Turning off social media would be a riot
Since the beginning of the London riots, everyone’s been talking about social media and, confusingly, The Planet of the Apes.
Specifically, folks have been discussing the possibility of shutting down social media during crazy, violent times (let’s not worry about the apes thing, for now).
The discussion, dry as most of it has been, has prompted me to think about what the world would be like if social networking sites were actually suddenly switched off.
I’m told there’s a giant switch hidden somewhere in the desert. What if we all woke up tomorrow and Twitter and Facebook were gone, replaced by a link to a 57-minute video of Bob Katter building a tiny model ship in a glass bottle?
Would we be like explorers gazing upon some new, unsoiled Eden? Or lost cave moles accidentally breaking through to sunlight, screeching and shaking and clawing at our eyes?
While we might miss the sites themselves, most of us will certainly not miss the money-pumping juggernauts behind them.
Facebook, for a start, has always been unashamedly dodgy. It lures you in with dreams of spying on exes and tagging embarrassing photos of friends, before bombarding you with Pepsi ads and friend requests from spambots pretending to be Russian models (you broke my heart, Svetlana749).
Even Google, once a sort of happy nerd retreat, is increasingly becoming cold and calculating. Admittedly, a company based on the creation of algorithms has always been kind of calculating, but still.
How long will it take before Google+, the company’s new social networking platform, shoots barcodes at users’ foreheads and commands them to “kill Zuckerberg, buy insurance”?
There’s absolutely no doubt (according to my brain) that Facebook and Google will one day merge and become an evil version of the big, conjoined robot thing in Power Rangers, indiscriminately crushing buildings and grown men in grey leotards, pausing only to drink from volcanoes and find sexy singles in your area.
So, obviously we’d avoid that whole nasty business by shutting down social media.
The big question, however, is where would people complain about stuff and display general ignorance?
If one is drunk at a cheap Italian restaurant, for instance, and one’s food takes three minutes longer to arrive than expected, how does one aggressively try to ruin the business in question?
With Twitter gone, we may have to walk outside and yell our ill-considered opinions at strangers on the street. “This is the worst restaurant ever! The waitress slaps people and I saw a rat hiding in the chef’s hat and my friend’s girlfriend told me the soup’s made out of children!”
Also, how will people pester UK television king Stephen Fry for retweets?
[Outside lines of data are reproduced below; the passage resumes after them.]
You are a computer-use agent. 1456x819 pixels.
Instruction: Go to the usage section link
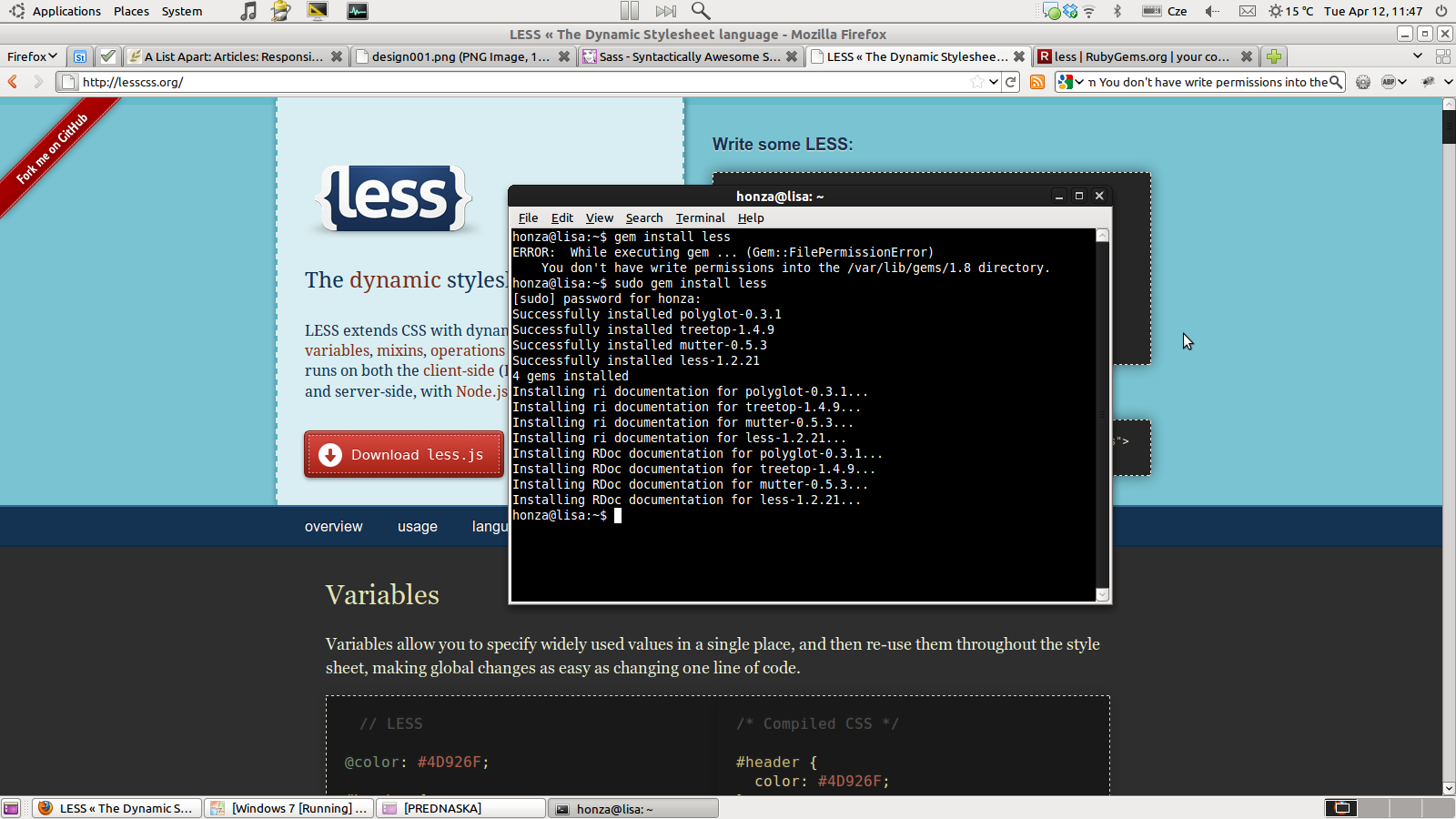click(417, 527)
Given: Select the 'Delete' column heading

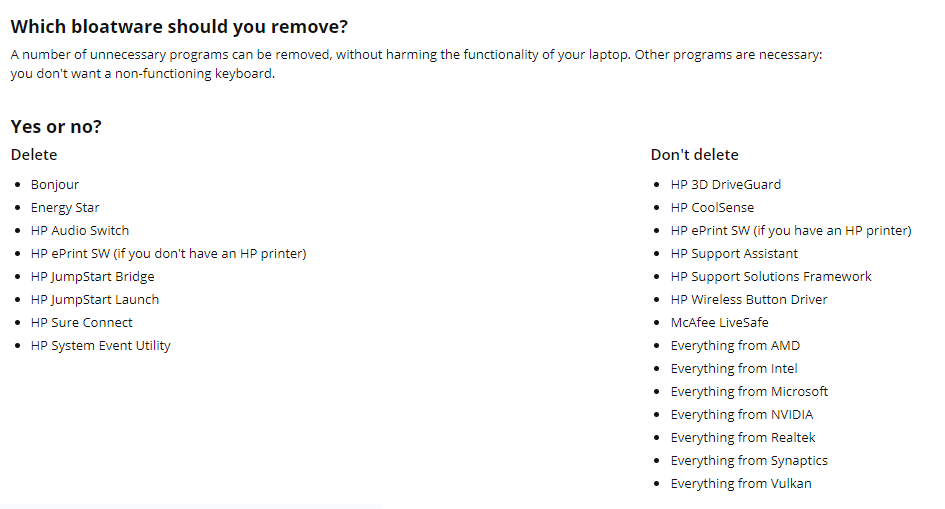Looking at the screenshot, I should click(34, 155).
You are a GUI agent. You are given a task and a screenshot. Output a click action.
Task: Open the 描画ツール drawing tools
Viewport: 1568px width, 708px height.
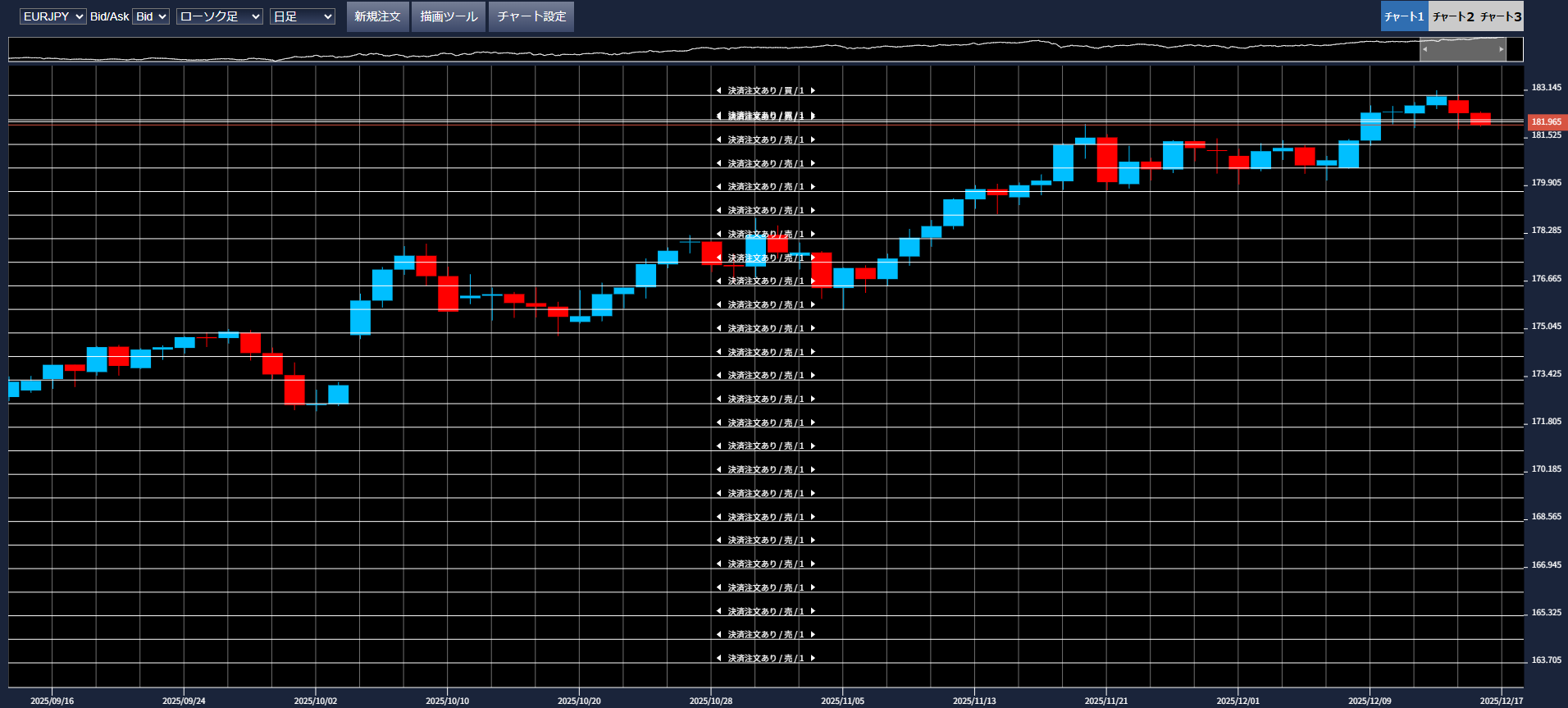pyautogui.click(x=449, y=16)

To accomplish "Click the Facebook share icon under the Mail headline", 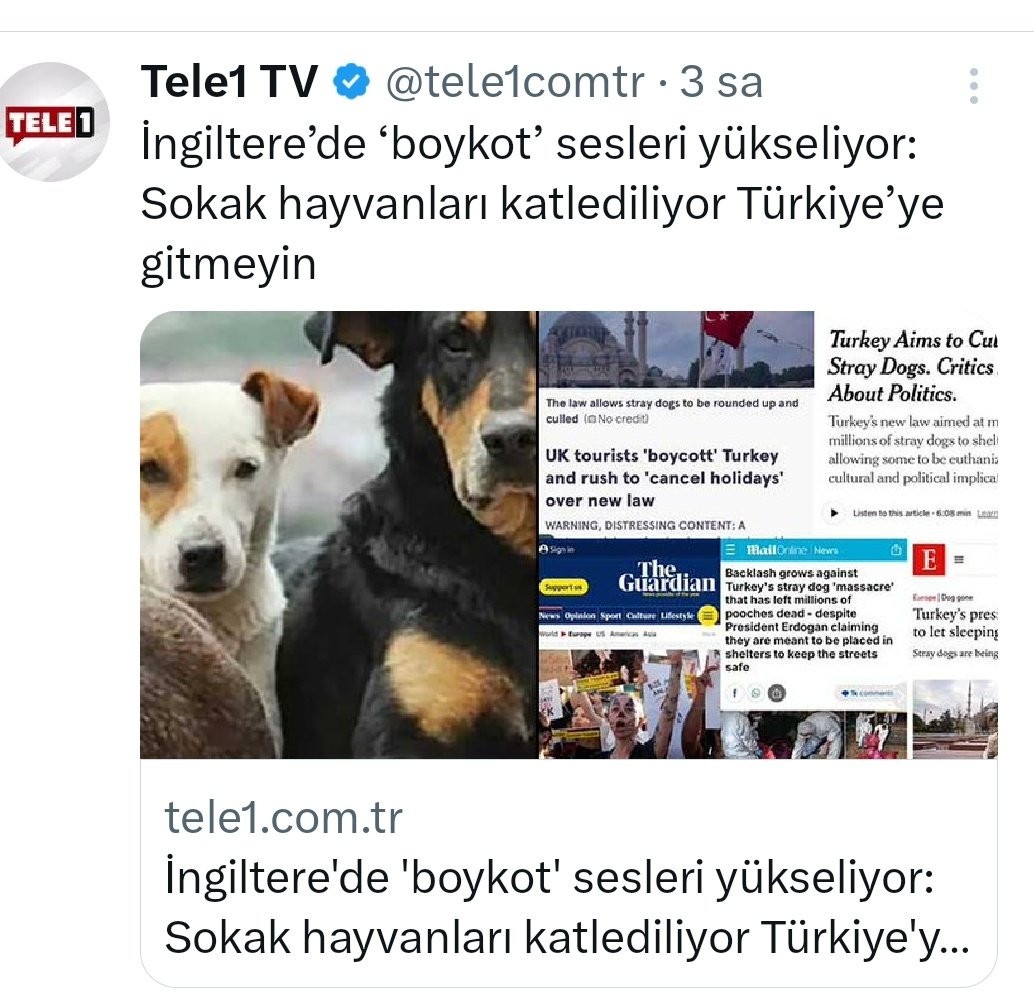I will pos(735,693).
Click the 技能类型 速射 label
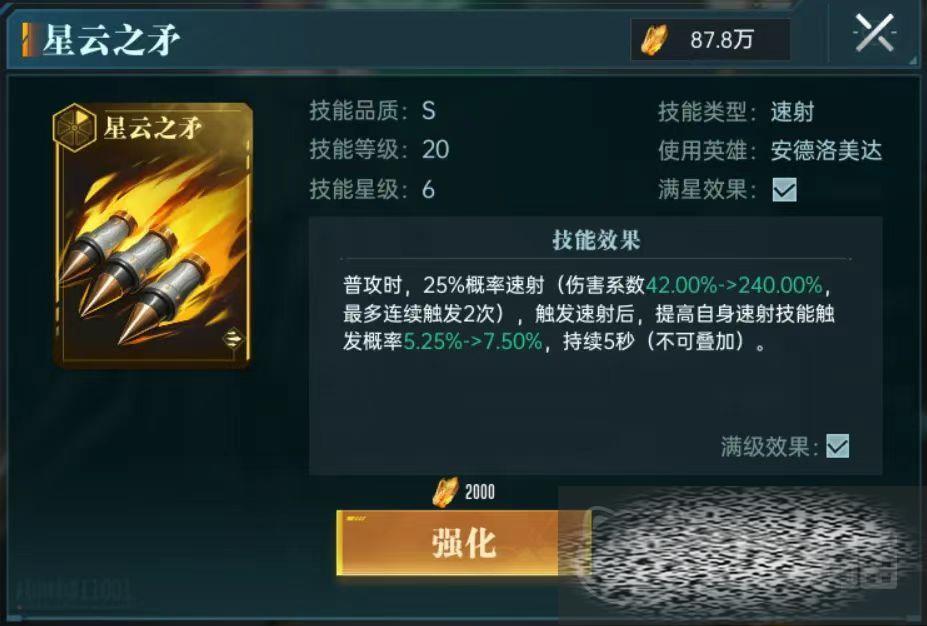 (736, 111)
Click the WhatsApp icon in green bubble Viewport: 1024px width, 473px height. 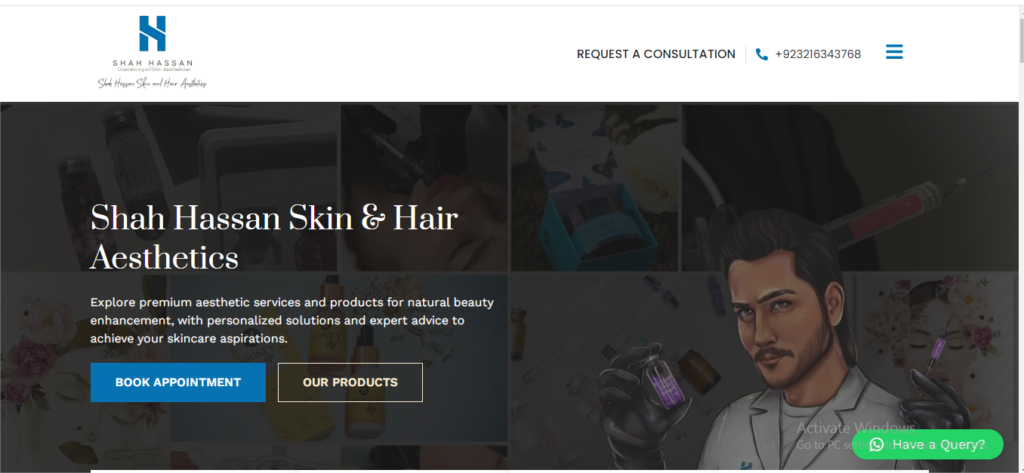(x=876, y=444)
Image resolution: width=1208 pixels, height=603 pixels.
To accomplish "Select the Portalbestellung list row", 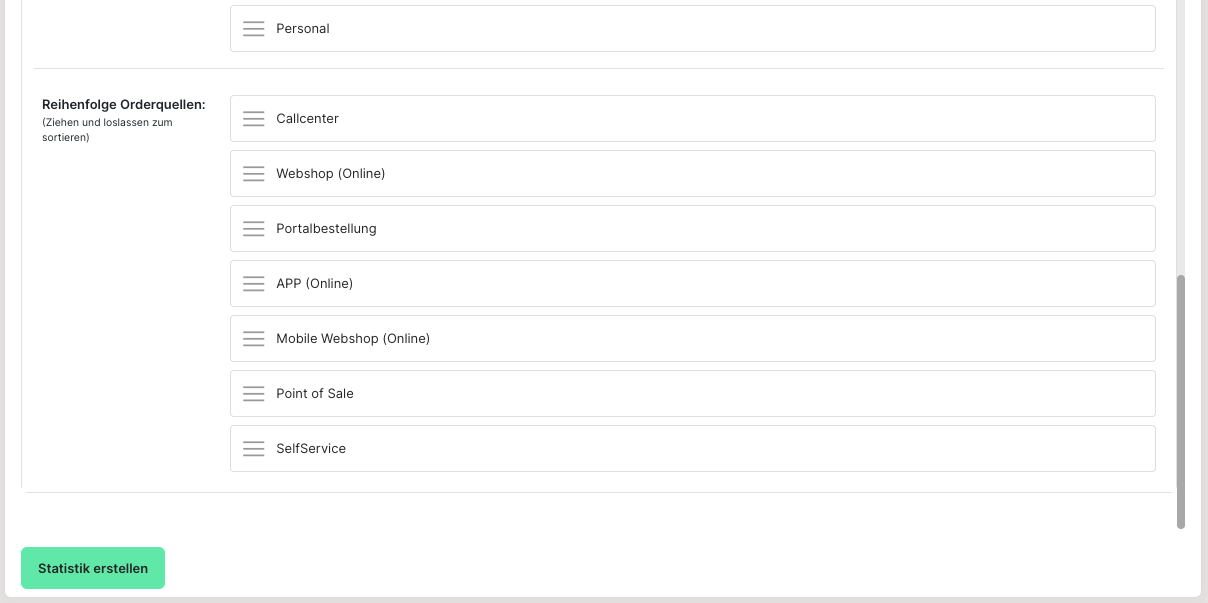I will point(692,229).
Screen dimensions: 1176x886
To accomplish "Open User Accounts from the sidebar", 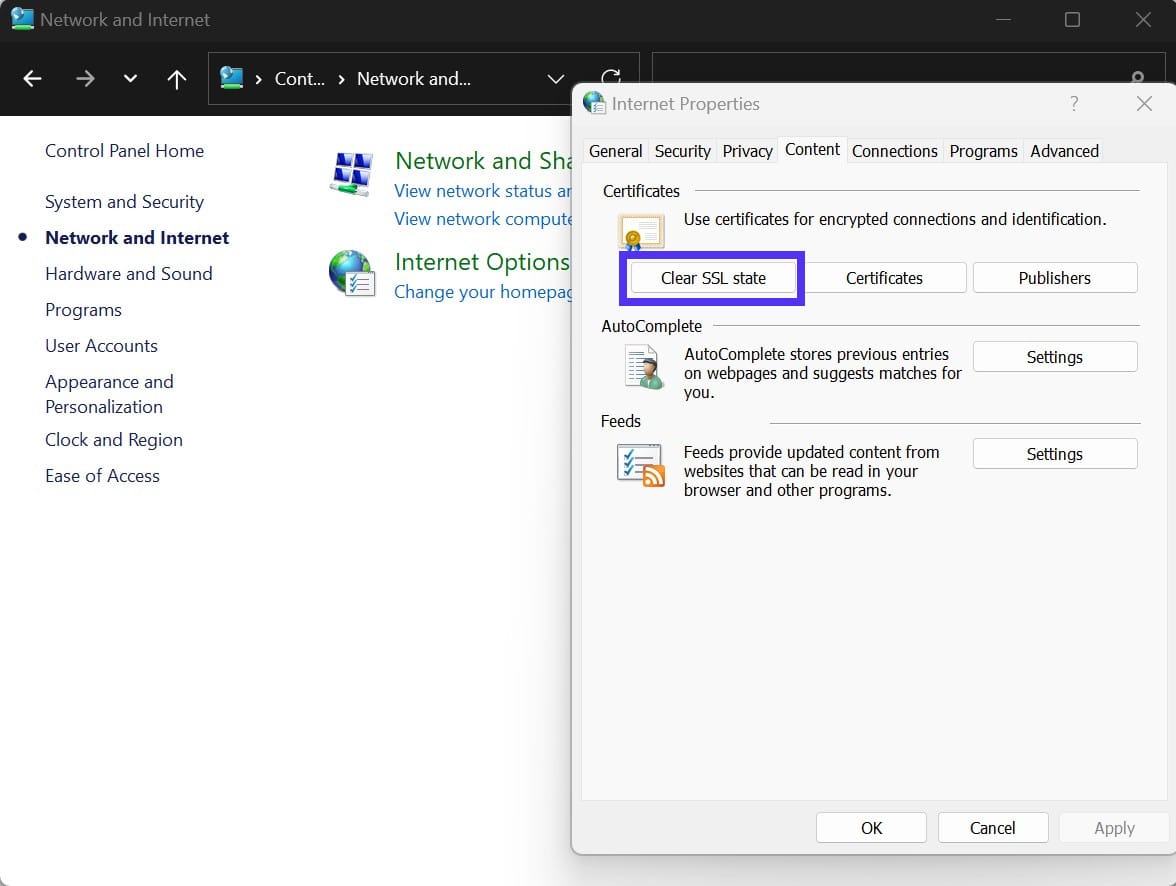I will click(101, 345).
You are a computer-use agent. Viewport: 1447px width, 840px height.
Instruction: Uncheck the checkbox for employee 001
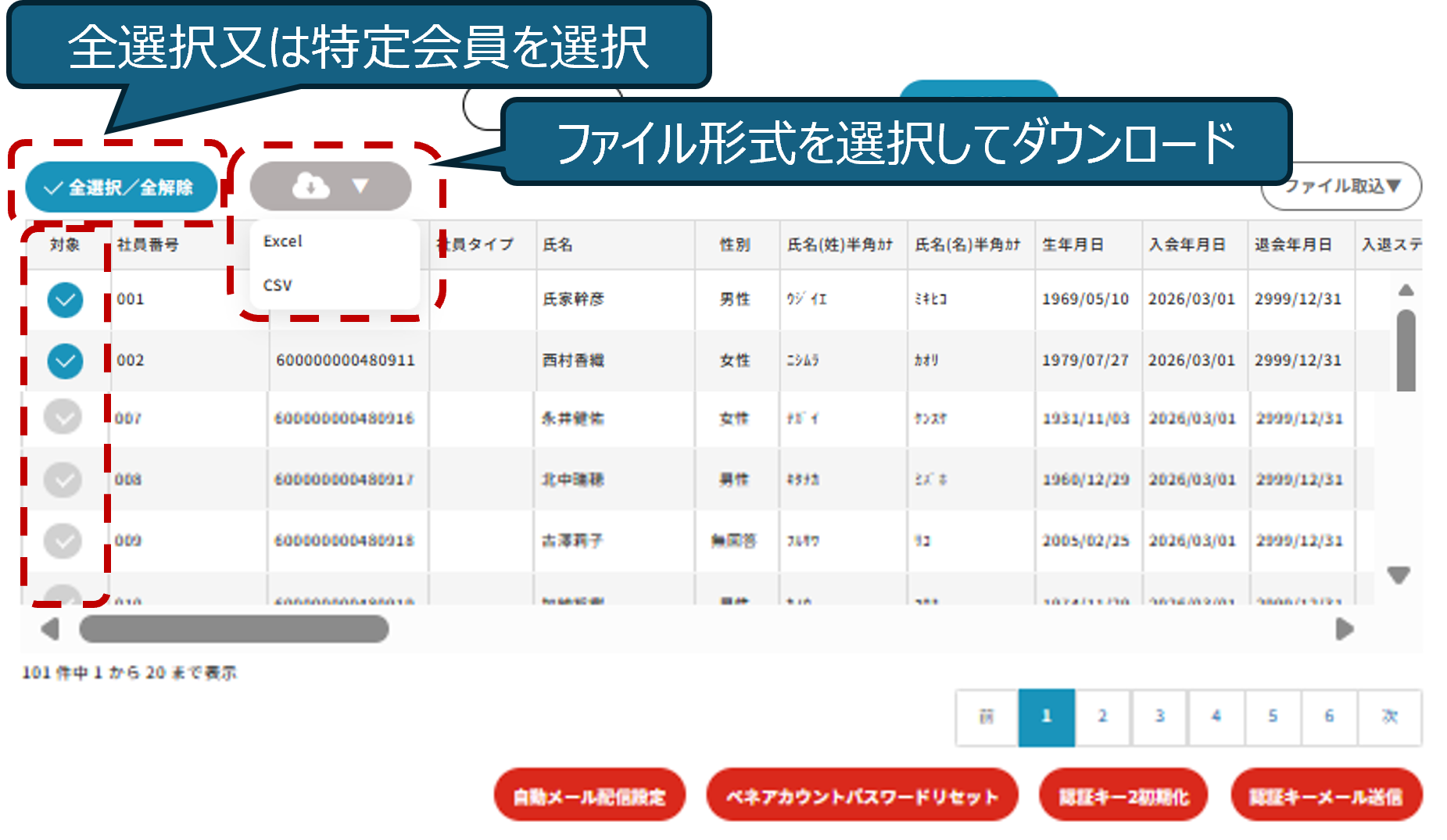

“Excuse me! Stephen! It’s my birthday! I’m 42 today! Isn’t that wonderful? Can you please repeat everything I’ve just said to a gathering of two million strangers?” And Stephen, being the gentlemen he is, will smile broadly and wave before ordering the ex-SAS human mountain beside him to throw the person through a shopfront.
If all the social networks were switched off overnight, we wouldn’t miss celebrity musings, “RT”-chasing drones or frighteningly-rich empires.
The world would, however, be a much less interesting place. We’d all spend less time sharing jokes and ideas with strangers and people would have to find something else to blame for the decay of society and youths running amok (I think this is where the apes thing fits in).
That being said, let’s give it a go anyway. It’ll at least give us something interesting to tweet about.